The exploration, element is nice, but it never goes anywhere. I mean, maybe it is silly for a supermarket to still have food and pills hundreds of years after the war, but it is far more silly that those things are completely unnecessary and pretty much useless. The awful inventory interface makes using items a chore, but even worse is the fact that crafting and using items is hardly really important. The faction system in the game tries to connect back to the exploration system, and I remember it mentioned how nice it was that two enemy faction members might spawn hunting down the NPC but end fighting each other instead. That is a nice feature, that is something I would like to see more, but these random encounters are simply the most basic stuff someone could come up with.
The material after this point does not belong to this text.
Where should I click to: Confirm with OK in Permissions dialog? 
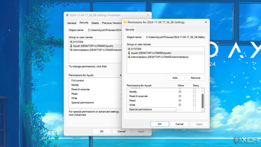click(x=160, y=124)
Fallout 1's encounters may have been completely scripted, they may have never done anything as unexpected, for its programmers, as that, but at least they were interesting!
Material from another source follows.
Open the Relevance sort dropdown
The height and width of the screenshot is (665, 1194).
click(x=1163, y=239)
Anyway, I am just commenting cause I think F:NV does try some really interesting stuff, but it unfortunately falls way short of making that stuff really work.

Ok, I give you a 5/10 troll. Almost got me.
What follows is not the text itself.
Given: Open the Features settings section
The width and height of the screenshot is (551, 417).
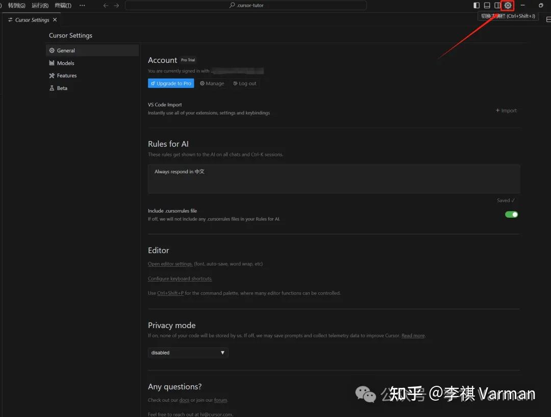Looking at the screenshot, I should (x=66, y=75).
Well, maybe you played with the right mods? I recently replayed New Vegas - and I would constantly go to a crafting bench saying to myself, "Oh boy what can I make?" And then I would retreat with a sigh because even after hoarding an impossible amount of junk everywhere I would still never have the right parts... and even if I ever did acquire all the bits a silly creation might require, it would just be junk - more clutter for my inventory anyway. The only things I was happy to craft were those skill books in OWB.

An overwhelming majority of items in New Vegas that are craftable are either A) grossly inferior to anything you can easily buy or steal B) unusable for your character's build. The most useful thing you can do is craft ammo, but you can't even do that all that much, because it requires an asinine amount of gunpowder and metal and casings and whatever.

And when it boils down to it, you're doing Yes Man's quests no matter what faction you join. I mean, you might destory or spare the Brotherhood, depending on if you go NCR or Mr House but that's your choice in the Yes Man quest anyway. You still end up having to meet all the other factions, plus or minus a specific one for each faction you can back. It's not like siding with the NCR suddenly opens up a whole new plethora of quests or scenarios you've got to deal with. A majority of the effects of your actions are seen in that epilogue, not during the length of the game.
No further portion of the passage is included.